Requirement: Go through the entries below and copy every line that holds the word "screenshot".

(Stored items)
******************************

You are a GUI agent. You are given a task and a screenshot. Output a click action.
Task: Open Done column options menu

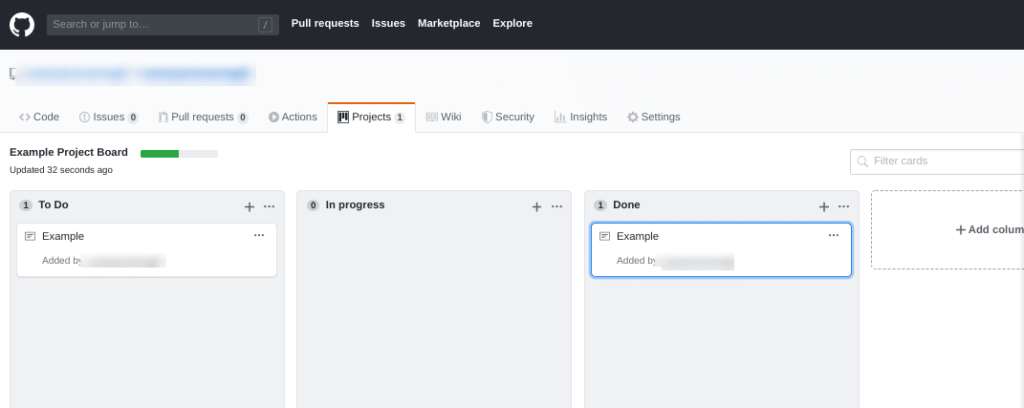(844, 206)
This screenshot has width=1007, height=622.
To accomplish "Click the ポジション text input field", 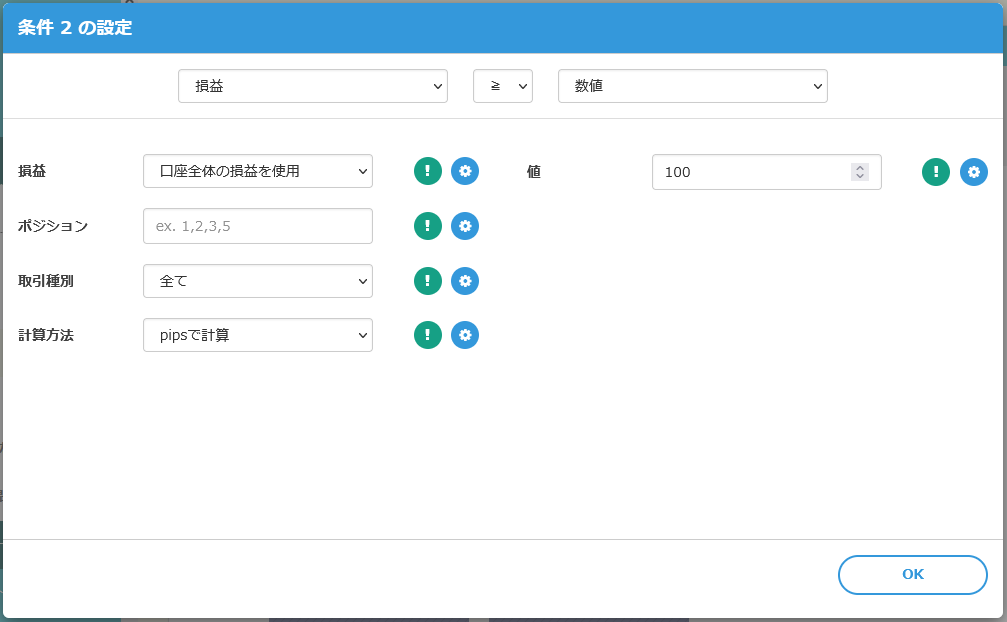I will click(x=257, y=226).
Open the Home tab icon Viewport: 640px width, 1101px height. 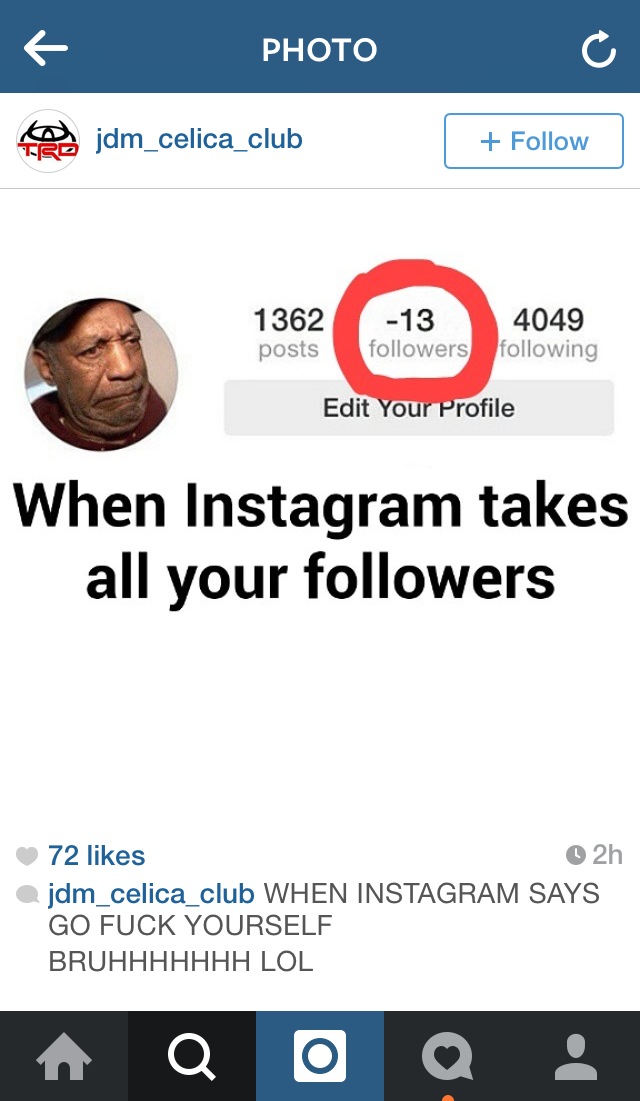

******************************

Written answer:
You are a GUI agent. You are given a task and a screenshot. Output a click action.
This screenshot has width=1007, height=622.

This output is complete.